The Saint Louis area alone is home to 30,000 federal employees, according to the area’s Federal Executive Board Executive Director Arch McKinlay. More than 18,000 feds live in the Kansas City metropolitan area, according to a 2013 OPM report. Albuquerque, Colorado Springs and Tucson were also among the 50 largest populations of federal workers.
“I’m very glad it happened,” McKinlay said. “It was disingenuous to say we were like the ‘rest of the world.’ ” The new designation helps to recognize the area has its own costs of living, he added. The ‘rest of United States’ provided a 14.16 percent pay bump on top of feds’ base salaries in 2014, lower than any of the 33 specific area adjustments.
Larry Hisle, McKinlay’s counterpart in Kansas City, was also appreciative, especially considering his region used to have its own locality pay.
“I think everyone is excited,” Hisle said. While the details are not yet known, he added, “it can only be a good thing.”
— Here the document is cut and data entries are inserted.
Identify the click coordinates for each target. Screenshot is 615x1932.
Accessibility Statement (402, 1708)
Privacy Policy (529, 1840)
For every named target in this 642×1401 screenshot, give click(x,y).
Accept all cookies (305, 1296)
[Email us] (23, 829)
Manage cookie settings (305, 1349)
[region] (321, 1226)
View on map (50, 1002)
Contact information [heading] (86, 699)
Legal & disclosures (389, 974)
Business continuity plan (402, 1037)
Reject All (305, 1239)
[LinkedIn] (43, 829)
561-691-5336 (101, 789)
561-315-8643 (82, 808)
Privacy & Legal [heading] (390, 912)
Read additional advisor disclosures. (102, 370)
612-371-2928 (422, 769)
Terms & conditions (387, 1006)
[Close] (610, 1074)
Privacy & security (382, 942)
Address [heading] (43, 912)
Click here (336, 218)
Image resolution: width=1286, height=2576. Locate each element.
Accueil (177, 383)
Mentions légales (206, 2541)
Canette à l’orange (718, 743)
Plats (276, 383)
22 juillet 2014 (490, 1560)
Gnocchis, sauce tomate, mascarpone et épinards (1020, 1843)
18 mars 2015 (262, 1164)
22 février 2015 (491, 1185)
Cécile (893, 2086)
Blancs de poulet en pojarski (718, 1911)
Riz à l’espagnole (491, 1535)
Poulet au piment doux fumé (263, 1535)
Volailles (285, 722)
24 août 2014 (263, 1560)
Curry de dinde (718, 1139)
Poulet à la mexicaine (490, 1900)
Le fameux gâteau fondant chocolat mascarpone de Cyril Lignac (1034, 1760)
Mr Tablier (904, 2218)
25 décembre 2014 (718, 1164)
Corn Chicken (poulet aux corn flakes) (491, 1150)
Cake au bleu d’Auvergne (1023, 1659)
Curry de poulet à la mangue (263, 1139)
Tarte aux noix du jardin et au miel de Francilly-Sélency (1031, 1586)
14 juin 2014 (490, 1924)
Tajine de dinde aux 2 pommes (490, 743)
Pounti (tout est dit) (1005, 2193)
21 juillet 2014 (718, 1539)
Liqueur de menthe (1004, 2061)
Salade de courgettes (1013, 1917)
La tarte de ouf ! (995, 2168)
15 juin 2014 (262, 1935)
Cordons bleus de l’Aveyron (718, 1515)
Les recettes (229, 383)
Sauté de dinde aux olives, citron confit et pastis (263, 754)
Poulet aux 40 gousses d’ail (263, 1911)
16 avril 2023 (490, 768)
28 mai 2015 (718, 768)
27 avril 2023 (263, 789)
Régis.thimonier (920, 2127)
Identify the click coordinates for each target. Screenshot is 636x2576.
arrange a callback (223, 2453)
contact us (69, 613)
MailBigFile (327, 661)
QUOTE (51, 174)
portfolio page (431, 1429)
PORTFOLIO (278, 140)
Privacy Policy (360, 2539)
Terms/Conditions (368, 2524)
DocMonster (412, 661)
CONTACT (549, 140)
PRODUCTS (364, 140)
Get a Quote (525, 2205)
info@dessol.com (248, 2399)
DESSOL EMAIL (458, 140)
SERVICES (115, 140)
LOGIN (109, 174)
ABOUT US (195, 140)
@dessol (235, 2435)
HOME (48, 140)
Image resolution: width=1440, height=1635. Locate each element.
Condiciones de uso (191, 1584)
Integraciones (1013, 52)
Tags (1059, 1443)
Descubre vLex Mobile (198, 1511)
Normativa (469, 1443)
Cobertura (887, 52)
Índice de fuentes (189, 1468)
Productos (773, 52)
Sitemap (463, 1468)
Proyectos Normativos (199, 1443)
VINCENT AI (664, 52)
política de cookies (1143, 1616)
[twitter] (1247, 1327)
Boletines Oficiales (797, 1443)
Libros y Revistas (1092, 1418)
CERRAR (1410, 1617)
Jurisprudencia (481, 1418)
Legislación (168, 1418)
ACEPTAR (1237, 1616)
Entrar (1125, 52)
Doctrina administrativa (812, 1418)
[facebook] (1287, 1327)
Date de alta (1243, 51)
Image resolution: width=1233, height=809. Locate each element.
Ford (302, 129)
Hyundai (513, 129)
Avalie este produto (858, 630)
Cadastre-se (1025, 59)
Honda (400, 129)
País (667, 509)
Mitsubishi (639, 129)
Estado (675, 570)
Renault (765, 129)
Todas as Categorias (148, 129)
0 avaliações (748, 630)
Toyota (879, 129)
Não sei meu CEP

The Office of Management and Budget told labor groups the new pay adjustments will take effect in January. The Federal Salary Council -- made up union representatives and pay policy experts -- has for years called for the creation of the new localities, citing data from the Office of Personnel Management and Bureau of Labor and Statistics.
The President’s Pay Agent “tentatively” approved the council’s recommendations in 2013, but did not make a “final decision on what the timing should be for this possible change.” The salary council said at that time, and many times since, that BLS data showed pay in the 13 cities lagged significantly behind that of the private sector and local governments.
“The administration is committed to ensuring the federal government remains competitive in attracting and retaining the nation’s best and brightest individuals for public service,” an OMB official told Government Executive. The official added that is what prompted the administration to institute “modest” pay raises “after years of pay freezes, furloughs and sequestration,” and why it is moving forward with the locality pay areas.
The decision was welcome news to federal employee groups.
“I am delighted that the administration has supported this initiative and come through with its commitment to have the new localities in place starting next year,” said American Federation of Government Employees Public Policy Director and Federal Salary Council member Jacqueline Simon. Federal employees nationwide have suffered terribly from pay freezes and below-market salaries. This is tremendous news and will help many middle-class families pay their bills.”
The specifics of the pay adjustment for each city, as well as the exact boundaries for the metropolitan areas that will be included, will be determined in the coming months.